I sat back. That made sense. I beat my pencil against the desk.
“But,” she turned around and finally looked me in the eyes, “not that obnoxious kind of yellow you see on taxis. Like the ones in New York. Or even a highlighter yellow. It’s more of a softer, paler yellow. Like the sun or a rose. You ever seen a yellow rose before?” Lily had this grin, a lopsided and goofy grin that she somehow made elegant. Even after she disappeared, I held on to that grin. I mean, she was yellow: everything about her was bright.
“… her limbs were found in a black garbage bag locked within a safe.”
I didn’t think much of it when Lily didn’t show up for class on a Monday in early January, even though she never missed school. People were entitled to their days off, right?
But then she didn’t show up for the rest of the week. And then the next two. The winter grew colder without her sitting in front of me. No amount of heat pumped through the vents could warm her chair.
I missed her asking about my day.
A rumor went around saying she had run away. Or that she had gotten into drugs. Or that she had died. None of them were really ever taken seriously. And we never really got an answer. I just kept on wondering what had happened to that girl in my math class.
“The rest of the body had been so decomposed over the years that pathologists had to use dental records to prove it was Adams.”
Setting down my phone, I finished my coffee. She would have been 58 this year. I thought about that statement as my phone buzzed again. Key words: would have.
Thinking back now, I didn’t really know her. I knew the little things: that she was good at algebra, that she liked yellow, that she always wore a necklace with a ring on it. I didn’t know what her goals in life were, what she wanted her future to be like. I never cared enough to ask. Even still, I would bet my entire life that even after 43 years, she still would have had that grin. Maybe there would have been lines around her eyes and mouth, gray streaks in her hair. Maybe her voice would sound a bit raspier. But I could guarantee that she still would have been smiling.
It’s unfortunate that the good die young. But perhaps it’s so the bad can learn from them, take their message and send it out into the world. A martyr, after all, must stand for something.
I sat back. How odd it is, that someone was put here on this earth with so much light and joy and compassion, someone who held such a presence in the room, was meant to have all that stripped away. She didn’t deserve that.

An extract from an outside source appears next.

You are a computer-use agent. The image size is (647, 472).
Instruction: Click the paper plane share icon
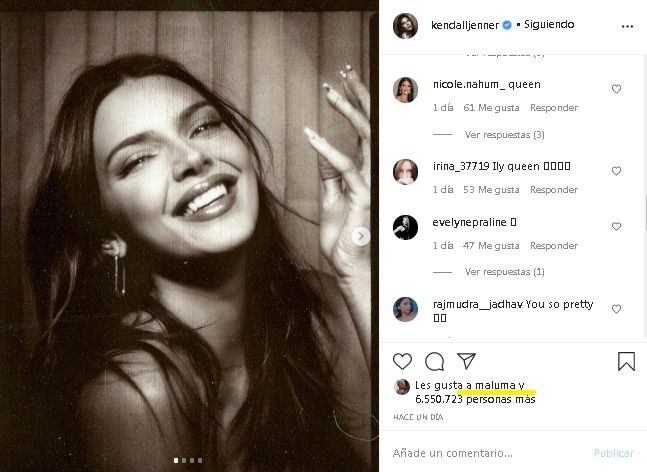(466, 361)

Someone burst through the front door. The loud crash rang through the emptiness. “Dad!” my son called. “Dad! I’ve been trying to call you! I read the news report. I know what you’re thinking.” He came into the room, hair all tangled. He sighed, “She didn’t deserve it. But how can anyone ever deserve something like that?”
And it was like Lily had stepped back into my classroom, a ferocious wind blowing through the open door as if she was reminding us that she was still here. It is the dead whose demands are the loudest and the world will continue in its chaotic nature until they are heard.
Lily wasn’t the type of person to dwell on what could have been. I stared at my son, astounded at the timing of it all. Lily would have pointed out that it was like the lost had never been lost at all but with us the entire time, living through us.
“The murderer was never identified and authorities express their slim chances of finding a suspect. The motive is unclear. It seems that Adams’ journey is far from over. The justice system still needs to be put into play.”
You know, I often wonder what went on in her head, before she went missing and during those months in the bunker. I wonder more now than ever, and gosh do I wish I held onto more of the things she had told or said to me. I might have become a better person sooner. Become more of a red rather than the green I thought suited me. She had that way about her. That old soul who saw in color.
“After 43 years of hoping and waiting, her family is now fronted with the truth, despite their unwavering hope for a different outcome. With all the thoughts and prayers from the community and her many high school friends who have come back to town just to mourn, hopefully, Adams and her family will soon come to rest.”
Perhaps she was thinking about yellow roses. I have some in my garden that I’ll have to show my son.